Another common link is an appreciation of culture and love for its richness in explaining and propagating the effect of the Christian event. In his funeral homily, the man who would be Pope alluded to this similiarity of outlook in saying that, "Fr Giussani grew up in a home–as he himself said–poor as far as bread was concerned but rich with music, and thus from the start he was touched, or better, wounded, by the desire for beauty. He was not satisfied with any beauty whatever, a banal beauty; he was looking rather for Beauty itself, infinite Beauty, and thus he found Christ, in Christ true beauty, the path of life, the true joy."
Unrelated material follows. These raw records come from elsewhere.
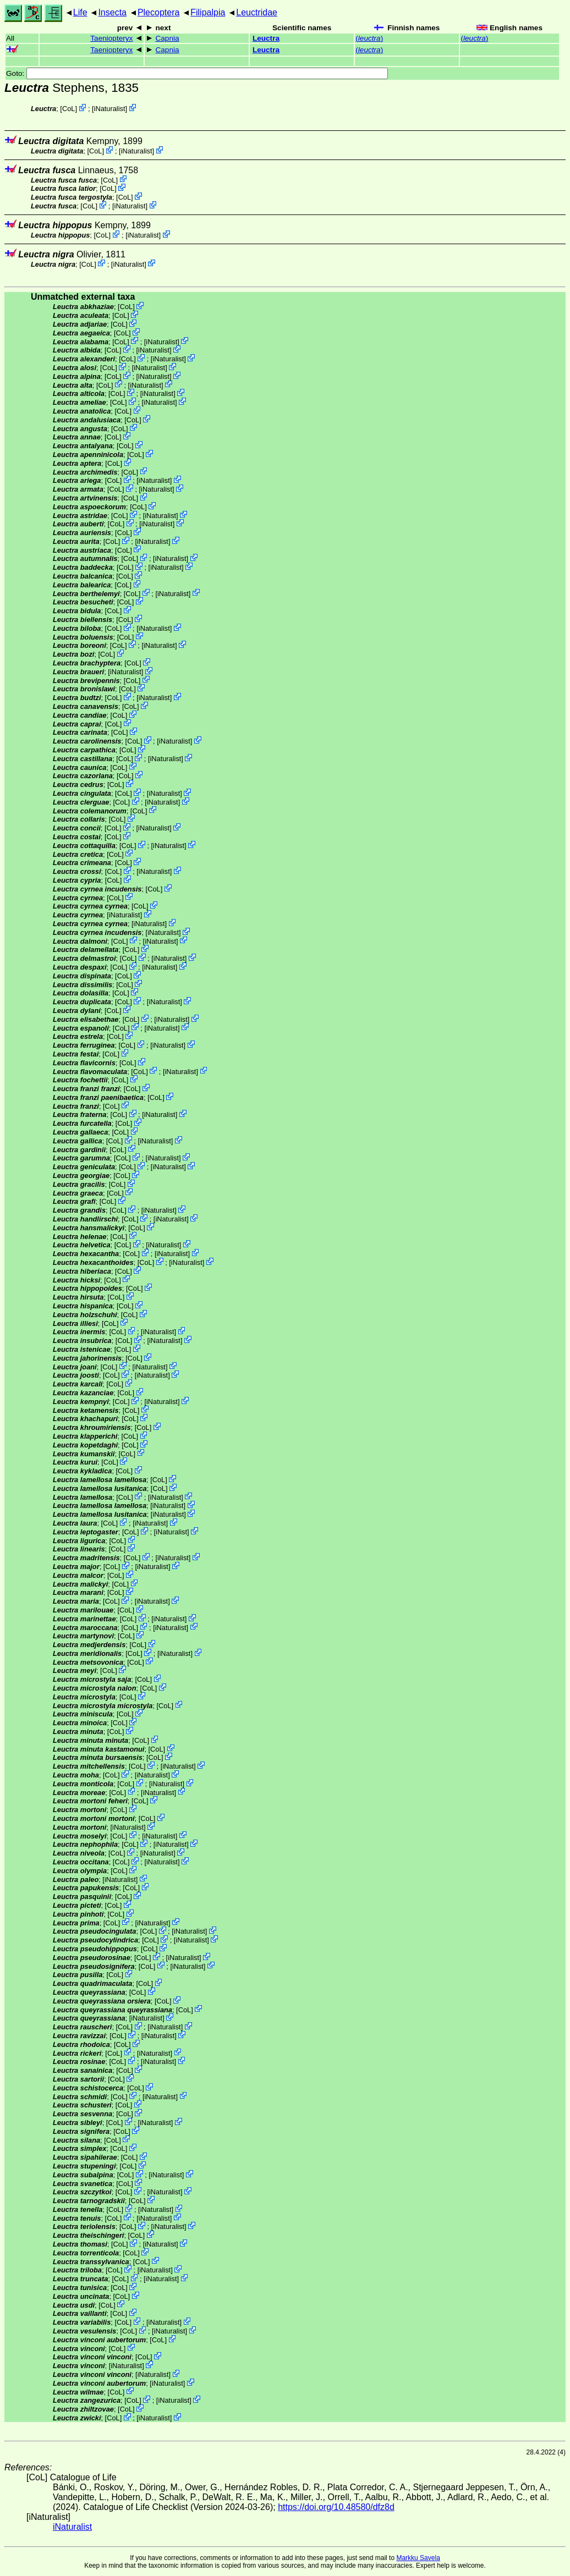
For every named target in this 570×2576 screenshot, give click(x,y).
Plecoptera (159, 12)
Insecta (112, 12)
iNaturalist (109, 108)
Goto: (197, 73)
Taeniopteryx (111, 38)
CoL (68, 108)
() (369, 38)
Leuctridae (256, 12)
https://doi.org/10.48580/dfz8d (336, 2507)
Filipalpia (207, 12)
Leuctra (266, 38)
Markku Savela (418, 2558)
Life (80, 12)
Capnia (167, 38)
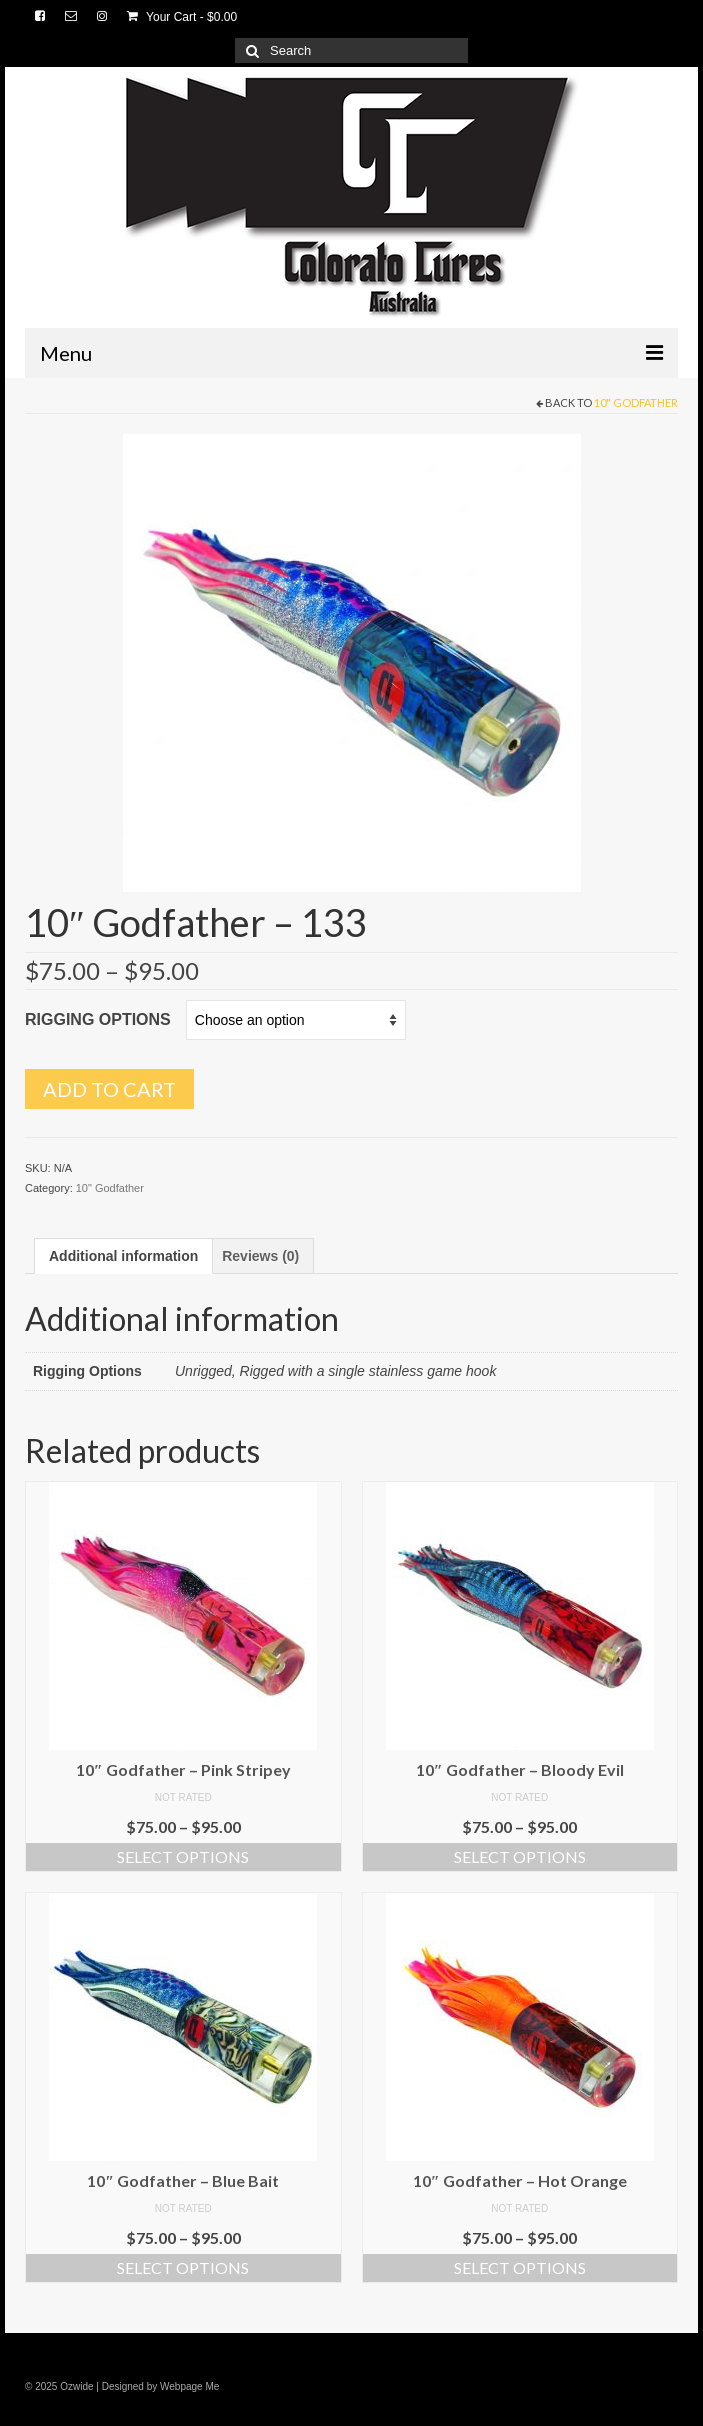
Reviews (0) (260, 1256)
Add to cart (109, 1089)
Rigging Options (98, 1019)
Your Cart (182, 17)
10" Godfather (636, 402)
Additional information (123, 1256)
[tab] (123, 1256)
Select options (183, 1856)
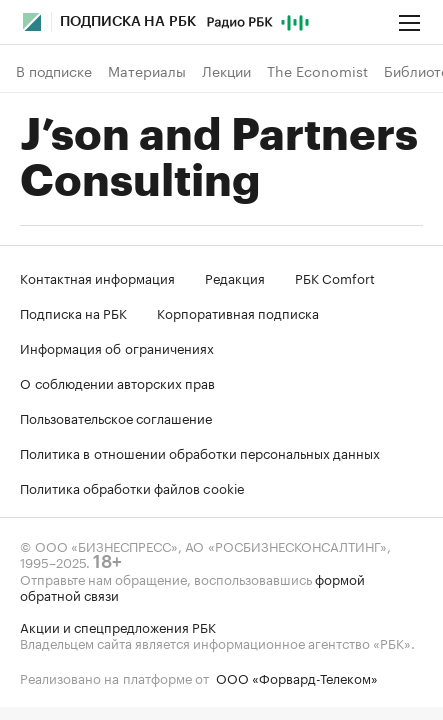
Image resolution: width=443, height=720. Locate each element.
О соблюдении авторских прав (117, 382)
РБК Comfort (335, 277)
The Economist (317, 71)
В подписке (54, 71)
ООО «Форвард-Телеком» (297, 677)
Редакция (235, 277)
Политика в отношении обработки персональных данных (200, 452)
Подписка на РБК (73, 312)
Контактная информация (97, 277)
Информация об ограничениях (117, 347)
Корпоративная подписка (238, 312)
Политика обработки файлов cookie (132, 487)
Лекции (226, 71)
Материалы (147, 71)
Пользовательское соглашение (116, 417)
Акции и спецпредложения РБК (118, 626)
This is drawn from a shared belief in the importance, not of forced consumption of faith or the use of adversarial means in announcing it, but of allowing its seeds to be sown gently, with charity, with patience, with respect, and having the trust in its beauty -- and its logic, its sensibility -- that its germination will flow from there. Giussani once spoke about his experience as a high school teacher in these terms, saying, "I tried to show the students what moved me: not the wish to convince them that I was right, but the desire to show them the reasonableness of faith; that is, that their free adhesion to the Christian proclamation was demanded by their discovery of the correspondence of what I was saying with the needs of their hearts, as implied by the definition of reasonableness. Only this dynamic of recognition makes whoever adheres to our movement creative and a protagonist, and not simply one who repeats formulas and things they have heard. For this reason, it seems to me, a charism generates a social phenomenon not as something planned, but as a movement of persons who have been changed by an encounter, who tentatively make the world, the environment, and the circumstances that they encounter more human. The memory of Christ when it is lived tends inevitably to generate a presence in society, above and beyond any planned result."
As always happens for those who experience the Christian event to its fullest, Luigi Giussani's death brought new life, both to the church he loved and the movement he nurtured. In that his passing played a catalytic role for the chain of events which made one of his most prominent devotees the successor of Peter, ensuring a new and lasting resonance for the Communione school in the life and mission of global Catholicism, his intrepid work in life -- and his rich legacy, which has already impacted the course of the church's future -- makes him, from beyond the grave, the pre-eminent world Churchman of this historic year.